Task requirements
Give back, character for character, the line that includes "Open the rows-per-page" and all lines beneath it in the data.

Records provided
□ □ □ □ □ □ □

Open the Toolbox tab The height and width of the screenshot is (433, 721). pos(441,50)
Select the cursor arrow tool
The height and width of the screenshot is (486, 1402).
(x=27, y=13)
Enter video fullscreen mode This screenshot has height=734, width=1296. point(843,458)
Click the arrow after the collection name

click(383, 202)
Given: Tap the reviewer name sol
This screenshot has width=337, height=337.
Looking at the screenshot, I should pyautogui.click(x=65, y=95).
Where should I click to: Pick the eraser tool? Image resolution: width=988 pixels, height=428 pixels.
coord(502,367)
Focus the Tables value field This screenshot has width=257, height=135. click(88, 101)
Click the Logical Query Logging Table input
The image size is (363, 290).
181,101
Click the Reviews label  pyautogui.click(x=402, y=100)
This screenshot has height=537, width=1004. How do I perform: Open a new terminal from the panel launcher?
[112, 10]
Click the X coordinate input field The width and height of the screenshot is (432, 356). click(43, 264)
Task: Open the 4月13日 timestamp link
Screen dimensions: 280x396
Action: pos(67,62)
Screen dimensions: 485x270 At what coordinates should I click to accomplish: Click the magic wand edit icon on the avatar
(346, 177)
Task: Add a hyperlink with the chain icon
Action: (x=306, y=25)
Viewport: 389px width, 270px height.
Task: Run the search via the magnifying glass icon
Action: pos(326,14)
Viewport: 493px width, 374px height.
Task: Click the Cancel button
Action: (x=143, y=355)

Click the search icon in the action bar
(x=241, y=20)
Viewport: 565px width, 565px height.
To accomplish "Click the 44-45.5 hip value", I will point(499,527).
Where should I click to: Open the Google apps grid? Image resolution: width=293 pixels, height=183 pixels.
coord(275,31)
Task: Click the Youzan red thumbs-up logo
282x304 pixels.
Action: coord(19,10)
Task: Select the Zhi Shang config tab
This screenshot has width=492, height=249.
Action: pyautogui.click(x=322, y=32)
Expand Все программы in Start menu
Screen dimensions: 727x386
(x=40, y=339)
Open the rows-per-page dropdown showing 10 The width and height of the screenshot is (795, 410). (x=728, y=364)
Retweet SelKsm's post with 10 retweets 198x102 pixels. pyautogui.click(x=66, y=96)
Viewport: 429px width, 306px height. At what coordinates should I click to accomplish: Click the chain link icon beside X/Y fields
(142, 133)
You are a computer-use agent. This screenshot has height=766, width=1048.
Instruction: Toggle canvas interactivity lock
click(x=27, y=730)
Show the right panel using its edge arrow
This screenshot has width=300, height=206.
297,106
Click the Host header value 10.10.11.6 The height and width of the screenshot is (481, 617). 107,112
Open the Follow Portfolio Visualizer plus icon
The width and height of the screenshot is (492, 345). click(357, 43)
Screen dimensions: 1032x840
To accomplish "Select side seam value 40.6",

□ □ □ □ □ □ □

Written answer
Open the rows-per-page dropdown showing 10 The width and height of the screenshot is (795, 410). (x=728, y=364)
Retweet SelKsm's post with 10 retweets 198x102 pixels. pyautogui.click(x=66, y=96)
Viewport: 429px width, 306px height. At what coordinates should I click to accomplish: Click the chain link icon beside X/Y fields
(142, 133)
You are a computer-use agent. This screenshot has height=766, width=1048.
Instruction: Toggle canvas interactivity lock
click(x=27, y=730)
Show the right panel using its edge arrow
This screenshot has width=300, height=206.
297,106
Click the Host header value 10.10.11.6 The height and width of the screenshot is (481, 617). 107,112
Open the Follow Portfolio Visualizer plus icon
The width and height of the screenshot is (492, 345). click(357, 43)
Screen dimensions: 1032x840
To accomplish "Select side seam value 40.6",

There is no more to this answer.